LESCO misses Nepra targets despite reported savings, loss reduction claims

The Lahore Electric Supply Company (LESCO) has fallen short of performance benchmarks set by the National Electric Power Regulatory Authority (Nepra), despite reporting gains in loss reduction and recoveries, according to regulatory documents, Business Recorder reported. 

LESCO has highlighted improvements, including a reduction in transmission and distribution (T&D) losses, Rs35 billion savings from loss control, Rs23 billion recovery gains and efficiencies in Advanced Metering Infrastructure (AMI) procurement. However, Nepra’s Multi-Year Tariff (MYT) determination, State of Industry Report 2025, and Performance Evaluation Report 2024-25 indicate that key targets have not been met.

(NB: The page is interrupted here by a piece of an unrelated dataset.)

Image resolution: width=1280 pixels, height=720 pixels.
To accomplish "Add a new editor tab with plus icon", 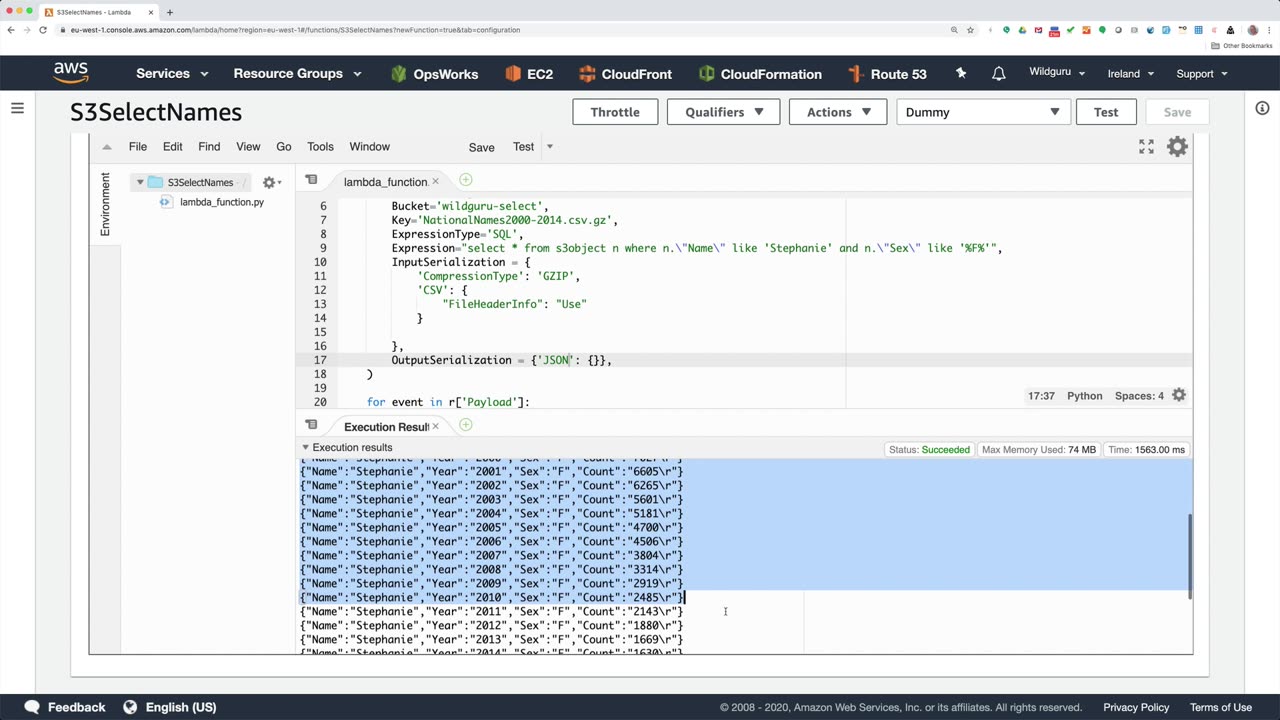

LESCO reported reducing T&D losses from 15.8% to 13.4%, but Nepra benchmarks required losses to fall to 10% in FY2023-24 and 9.46% in FY2024-25. Actual losses stood at 15.92% and 13.7% during these years, exceeding allowed limits.

The shortfall resulted in a financial impact of Rs39.4 billion in FY2023-24 and Rs35.17 billion in FY2024-25, according to Nepra data. Analysts said the reported savings reflect partial improvements rather than compliance with regulatory targets.

In October 2025, Nepra imposed a Rs25 million penalty on LESCO for excessive losses, indicating non-compliance with performance standards.

LESCO reported a Rs23 billion improvement in recoveries and near 100% year-end recovery rates. However, Nepra noted continued fluctuations in recovery ratios, accumulation of receivables and limited reduction in overdue amounts.

Sector-wide data in the State of Industry Report 2025 shows that circular debt and receivables remain unresolved, suggesting recovery gains are incremental.

The company has also cited projected savings of Rs60–70 billion from AMI meters, but experts said these remain unverified until full implementation and operational results are available.

Under Nepra’s MYT framework, utilities are assessed across multiple indicators, including loss reduction, recoveries, operational efficiency, investment discipline and service quality. Observers noted that LESCO’s reporting focuses on selected financial metrics while omitting broader performance indicators.

Reliability indicators also remain above targets. The System Average Interruption Frequency Index (SAIFI) stands at 28.16 against a target of 13, while the System Average Interruption Duration Index (SAIDI) is 2,982.94 minutes compared to an allowed 14 minutes.

Nepra’s report also highlighted delays in new connections, high fault rates and weak complaint handling. As of June 2025, around 28,984 connections were pending, while fault rates per kilometre were the highest among distribution companies.

Analysts said that while losses have declined from 15.92% to 13.4%, sustained improvement and compliance with single-digit targets remain necessary to meet regulatory standards.